- [TASK PROMPT] Only these lines should appear, exactly: the one containing "This screenshot has width=1471, height=801." and every line after it through the end of the material below.
•••
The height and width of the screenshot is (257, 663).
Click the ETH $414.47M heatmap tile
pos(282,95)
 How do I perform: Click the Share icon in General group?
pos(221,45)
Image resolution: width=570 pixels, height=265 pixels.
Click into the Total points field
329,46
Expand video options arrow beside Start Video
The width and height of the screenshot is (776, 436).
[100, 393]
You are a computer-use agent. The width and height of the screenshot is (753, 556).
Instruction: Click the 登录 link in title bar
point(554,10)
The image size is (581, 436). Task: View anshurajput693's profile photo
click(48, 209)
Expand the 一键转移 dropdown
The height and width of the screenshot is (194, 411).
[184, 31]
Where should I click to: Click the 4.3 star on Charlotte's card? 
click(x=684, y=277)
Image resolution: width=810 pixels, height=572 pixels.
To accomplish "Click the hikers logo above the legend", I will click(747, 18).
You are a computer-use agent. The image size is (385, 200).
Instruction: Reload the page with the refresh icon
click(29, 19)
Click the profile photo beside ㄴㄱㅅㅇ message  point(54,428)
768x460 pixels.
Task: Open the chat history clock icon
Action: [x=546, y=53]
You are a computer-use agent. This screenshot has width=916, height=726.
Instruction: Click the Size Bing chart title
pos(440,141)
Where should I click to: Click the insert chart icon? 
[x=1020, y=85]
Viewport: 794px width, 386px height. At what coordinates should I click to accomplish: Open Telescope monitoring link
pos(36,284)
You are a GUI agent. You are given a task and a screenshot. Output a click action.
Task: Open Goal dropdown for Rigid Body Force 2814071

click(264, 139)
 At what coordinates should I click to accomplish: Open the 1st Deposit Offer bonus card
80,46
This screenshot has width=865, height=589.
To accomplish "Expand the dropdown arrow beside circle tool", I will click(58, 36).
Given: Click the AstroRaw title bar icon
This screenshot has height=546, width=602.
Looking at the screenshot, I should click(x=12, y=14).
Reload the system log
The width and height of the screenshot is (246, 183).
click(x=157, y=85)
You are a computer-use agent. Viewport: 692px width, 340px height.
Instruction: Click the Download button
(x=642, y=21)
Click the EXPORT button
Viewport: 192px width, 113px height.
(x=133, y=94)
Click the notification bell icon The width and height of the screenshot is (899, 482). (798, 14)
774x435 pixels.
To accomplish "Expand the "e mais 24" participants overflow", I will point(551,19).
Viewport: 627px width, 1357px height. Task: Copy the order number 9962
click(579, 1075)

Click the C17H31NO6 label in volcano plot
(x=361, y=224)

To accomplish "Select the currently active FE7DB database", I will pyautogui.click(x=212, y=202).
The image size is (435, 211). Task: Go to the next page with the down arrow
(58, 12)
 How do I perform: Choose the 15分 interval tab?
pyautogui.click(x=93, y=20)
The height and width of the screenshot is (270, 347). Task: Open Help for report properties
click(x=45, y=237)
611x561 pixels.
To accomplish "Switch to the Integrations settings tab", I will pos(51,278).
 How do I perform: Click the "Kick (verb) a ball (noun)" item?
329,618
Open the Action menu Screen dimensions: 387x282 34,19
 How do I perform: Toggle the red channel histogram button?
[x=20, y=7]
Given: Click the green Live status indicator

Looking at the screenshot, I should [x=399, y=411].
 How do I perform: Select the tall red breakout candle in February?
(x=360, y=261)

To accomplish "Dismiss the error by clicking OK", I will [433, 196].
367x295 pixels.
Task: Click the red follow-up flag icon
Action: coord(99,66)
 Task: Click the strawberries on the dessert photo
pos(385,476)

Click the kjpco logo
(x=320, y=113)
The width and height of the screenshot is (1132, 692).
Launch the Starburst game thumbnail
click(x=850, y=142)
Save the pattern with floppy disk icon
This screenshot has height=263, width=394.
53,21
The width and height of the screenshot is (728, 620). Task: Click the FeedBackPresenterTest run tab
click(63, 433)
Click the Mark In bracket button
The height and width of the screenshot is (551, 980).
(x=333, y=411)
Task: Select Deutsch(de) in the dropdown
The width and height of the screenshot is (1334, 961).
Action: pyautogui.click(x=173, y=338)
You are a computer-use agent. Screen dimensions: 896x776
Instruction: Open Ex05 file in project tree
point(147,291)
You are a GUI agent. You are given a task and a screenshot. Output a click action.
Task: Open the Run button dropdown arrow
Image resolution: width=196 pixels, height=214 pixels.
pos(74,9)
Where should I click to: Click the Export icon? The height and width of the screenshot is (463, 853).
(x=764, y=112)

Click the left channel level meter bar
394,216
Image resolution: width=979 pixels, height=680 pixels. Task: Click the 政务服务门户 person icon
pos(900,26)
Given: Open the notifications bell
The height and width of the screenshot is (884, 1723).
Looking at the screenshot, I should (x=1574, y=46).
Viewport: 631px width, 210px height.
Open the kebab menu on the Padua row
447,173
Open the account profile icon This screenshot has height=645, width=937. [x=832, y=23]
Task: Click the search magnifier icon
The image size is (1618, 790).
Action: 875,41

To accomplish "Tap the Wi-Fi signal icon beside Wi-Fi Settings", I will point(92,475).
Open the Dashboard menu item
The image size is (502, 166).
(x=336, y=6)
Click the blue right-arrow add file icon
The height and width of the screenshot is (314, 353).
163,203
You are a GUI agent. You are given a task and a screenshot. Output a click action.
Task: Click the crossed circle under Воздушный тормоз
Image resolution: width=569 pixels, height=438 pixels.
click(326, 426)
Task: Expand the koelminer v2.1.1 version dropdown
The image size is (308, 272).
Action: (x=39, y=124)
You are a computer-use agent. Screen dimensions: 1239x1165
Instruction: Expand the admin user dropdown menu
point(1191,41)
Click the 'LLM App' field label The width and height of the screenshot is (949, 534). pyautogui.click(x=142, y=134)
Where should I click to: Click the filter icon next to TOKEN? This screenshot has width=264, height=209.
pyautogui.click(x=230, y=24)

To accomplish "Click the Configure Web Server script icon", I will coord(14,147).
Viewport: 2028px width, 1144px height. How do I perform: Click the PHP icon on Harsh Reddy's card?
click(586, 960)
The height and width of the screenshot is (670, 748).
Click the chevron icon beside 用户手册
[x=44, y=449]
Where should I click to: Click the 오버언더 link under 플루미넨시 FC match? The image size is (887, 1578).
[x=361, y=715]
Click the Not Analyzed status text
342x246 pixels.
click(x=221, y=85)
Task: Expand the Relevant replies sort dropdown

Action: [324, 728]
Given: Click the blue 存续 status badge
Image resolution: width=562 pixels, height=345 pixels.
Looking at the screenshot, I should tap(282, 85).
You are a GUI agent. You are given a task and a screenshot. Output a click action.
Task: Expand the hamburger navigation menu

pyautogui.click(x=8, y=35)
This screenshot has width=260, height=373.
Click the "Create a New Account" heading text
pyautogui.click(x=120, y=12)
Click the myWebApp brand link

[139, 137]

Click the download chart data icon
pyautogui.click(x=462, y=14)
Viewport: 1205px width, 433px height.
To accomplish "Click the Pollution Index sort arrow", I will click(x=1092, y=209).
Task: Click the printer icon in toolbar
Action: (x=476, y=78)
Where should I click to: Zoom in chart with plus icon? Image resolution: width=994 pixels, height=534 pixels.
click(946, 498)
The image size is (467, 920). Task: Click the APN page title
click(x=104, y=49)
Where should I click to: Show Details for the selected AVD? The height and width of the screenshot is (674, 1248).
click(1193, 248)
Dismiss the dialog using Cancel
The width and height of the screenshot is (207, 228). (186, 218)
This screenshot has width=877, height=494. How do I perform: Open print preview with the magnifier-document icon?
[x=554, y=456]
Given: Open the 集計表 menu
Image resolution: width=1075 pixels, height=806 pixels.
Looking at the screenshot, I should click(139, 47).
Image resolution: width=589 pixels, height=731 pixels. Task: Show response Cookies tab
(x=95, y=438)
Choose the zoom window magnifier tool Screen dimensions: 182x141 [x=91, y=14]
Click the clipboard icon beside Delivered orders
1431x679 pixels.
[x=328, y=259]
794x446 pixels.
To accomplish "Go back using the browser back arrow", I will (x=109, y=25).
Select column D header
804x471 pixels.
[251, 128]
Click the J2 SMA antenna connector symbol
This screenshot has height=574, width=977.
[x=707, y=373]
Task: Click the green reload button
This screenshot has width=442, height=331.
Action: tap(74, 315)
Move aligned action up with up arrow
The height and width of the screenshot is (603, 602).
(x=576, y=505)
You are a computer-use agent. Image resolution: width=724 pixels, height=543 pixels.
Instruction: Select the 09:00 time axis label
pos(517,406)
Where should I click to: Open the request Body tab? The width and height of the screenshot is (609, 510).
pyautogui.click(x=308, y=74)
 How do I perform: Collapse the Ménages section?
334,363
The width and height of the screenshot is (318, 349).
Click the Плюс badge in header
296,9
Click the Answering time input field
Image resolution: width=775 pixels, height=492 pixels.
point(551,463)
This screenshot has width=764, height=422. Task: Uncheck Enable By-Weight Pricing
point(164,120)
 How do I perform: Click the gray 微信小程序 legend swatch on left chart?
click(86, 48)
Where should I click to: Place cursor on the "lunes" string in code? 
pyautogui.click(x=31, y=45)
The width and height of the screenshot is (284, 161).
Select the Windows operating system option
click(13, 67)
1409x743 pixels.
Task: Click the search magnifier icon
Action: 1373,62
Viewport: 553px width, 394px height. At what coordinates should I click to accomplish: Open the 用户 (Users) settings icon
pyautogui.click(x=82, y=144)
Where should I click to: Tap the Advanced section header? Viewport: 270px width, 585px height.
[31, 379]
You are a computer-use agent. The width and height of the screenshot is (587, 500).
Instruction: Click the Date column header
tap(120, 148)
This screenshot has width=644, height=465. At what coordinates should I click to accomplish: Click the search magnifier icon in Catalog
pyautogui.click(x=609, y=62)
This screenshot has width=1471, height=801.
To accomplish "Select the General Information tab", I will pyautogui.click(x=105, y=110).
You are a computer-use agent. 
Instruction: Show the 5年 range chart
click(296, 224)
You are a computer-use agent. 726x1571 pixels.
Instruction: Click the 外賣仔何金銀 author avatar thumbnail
•••
- [RESULT BELOW]
This screenshot has width=1471, height=801.
To accomplish "Select the General Information tab", I will pyautogui.click(x=105, y=110).
You are a computer-use agent. 
Instruction: Show the 5年 range chart
click(296, 224)
You are a computer-use agent. 726x1571 pixels.
Instruction: Click the 外賣仔何金銀 author avatar thumbnail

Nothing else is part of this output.